What to produce:
Write out the full listing exactly as given, minus the images.

Materials provided:
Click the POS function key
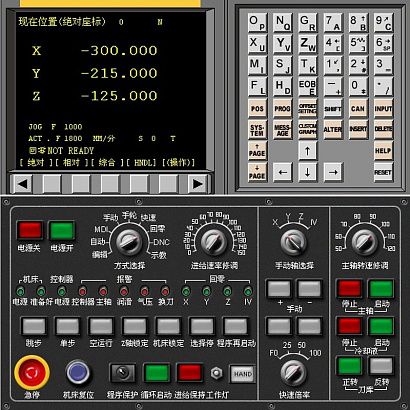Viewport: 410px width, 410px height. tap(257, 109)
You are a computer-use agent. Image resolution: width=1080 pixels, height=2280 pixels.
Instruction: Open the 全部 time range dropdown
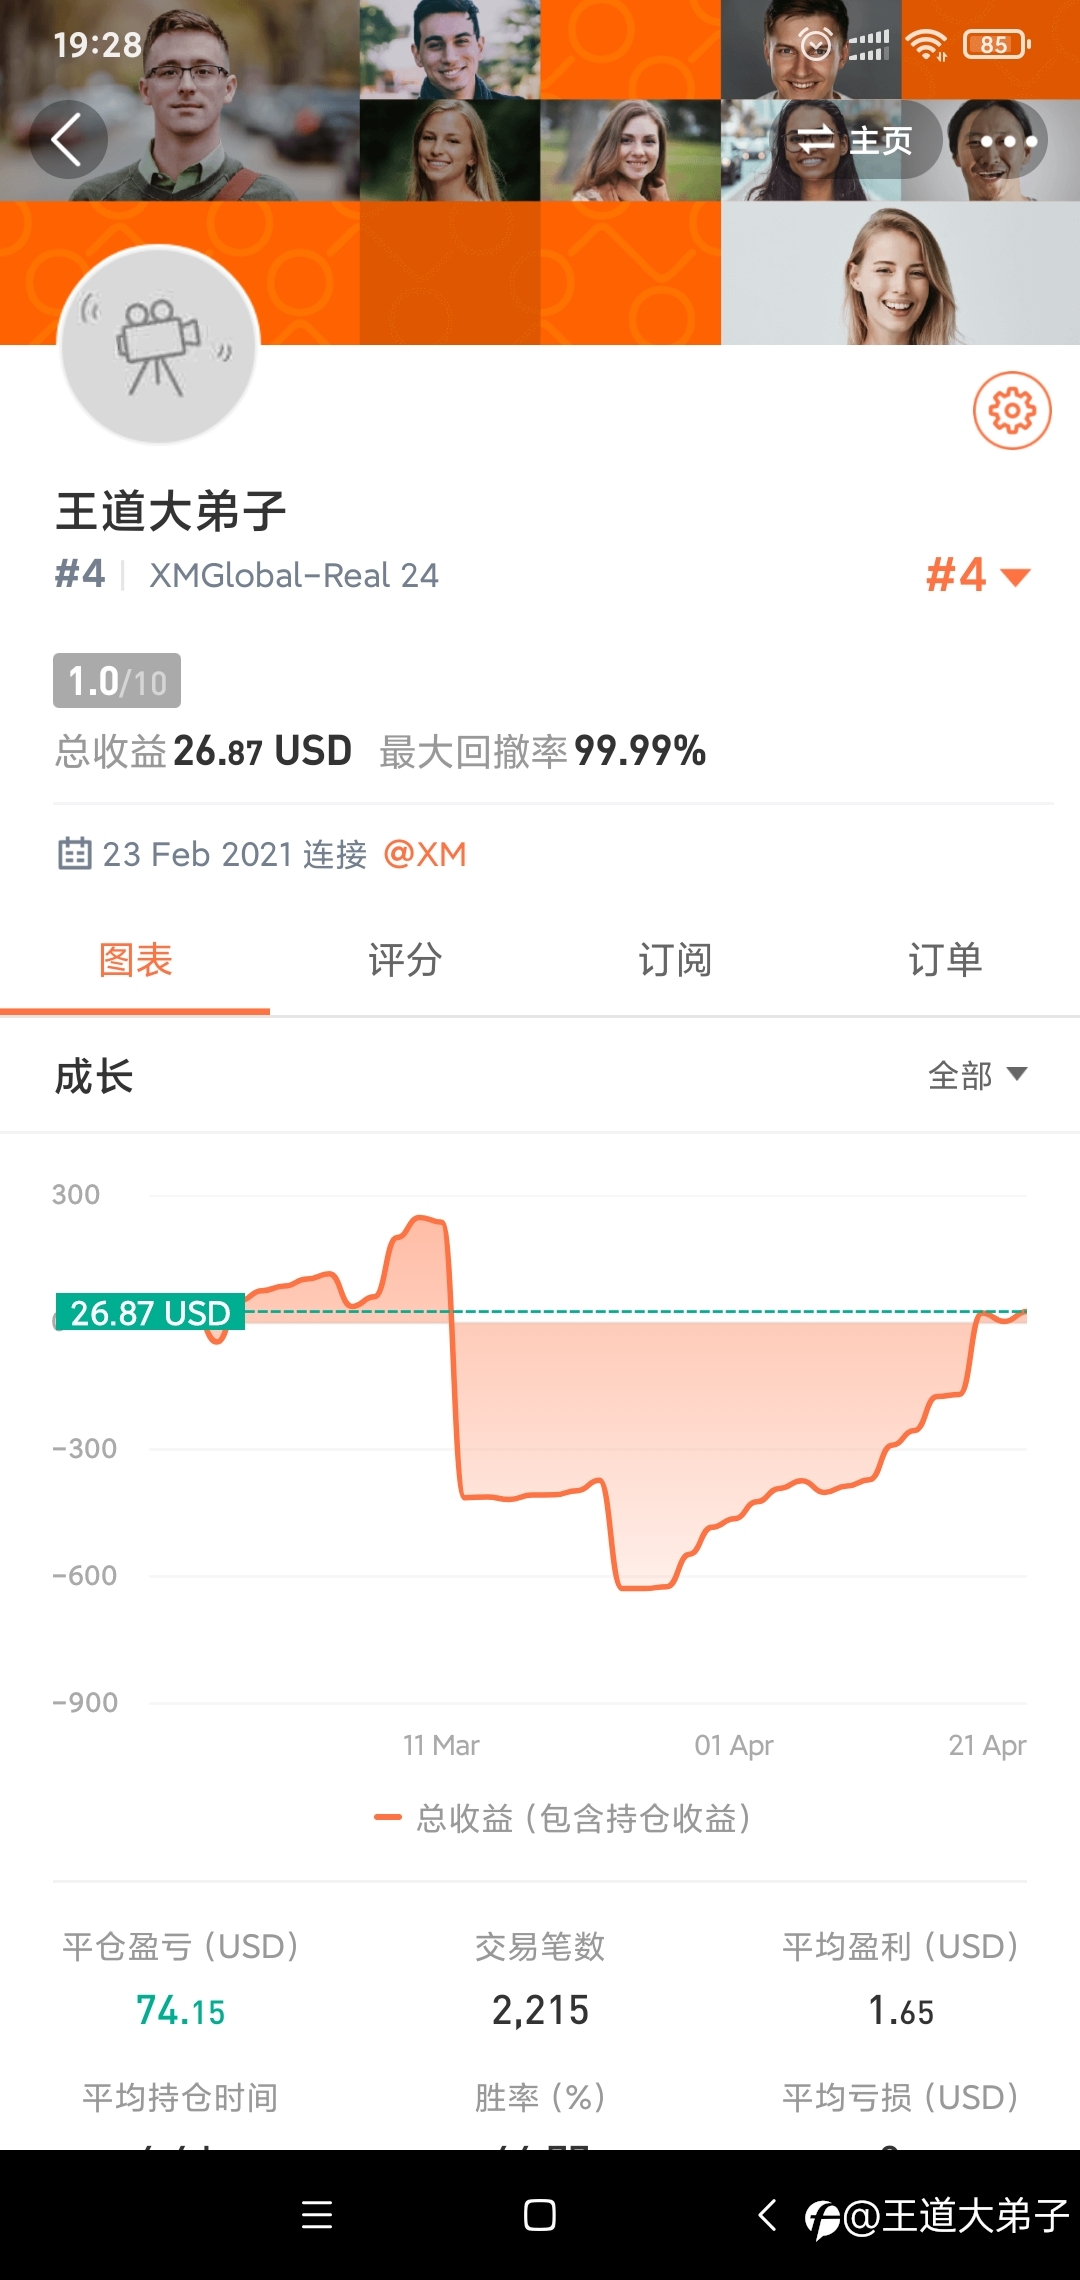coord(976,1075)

Response to this task:
Click the POS function key
Viewport: 410px width, 410px height. tap(257, 109)
You are a computer-use agent. Image resolution: width=1080 pixels, height=2280 pixels.
Instruction: Open the 全部 time range dropdown
coord(976,1075)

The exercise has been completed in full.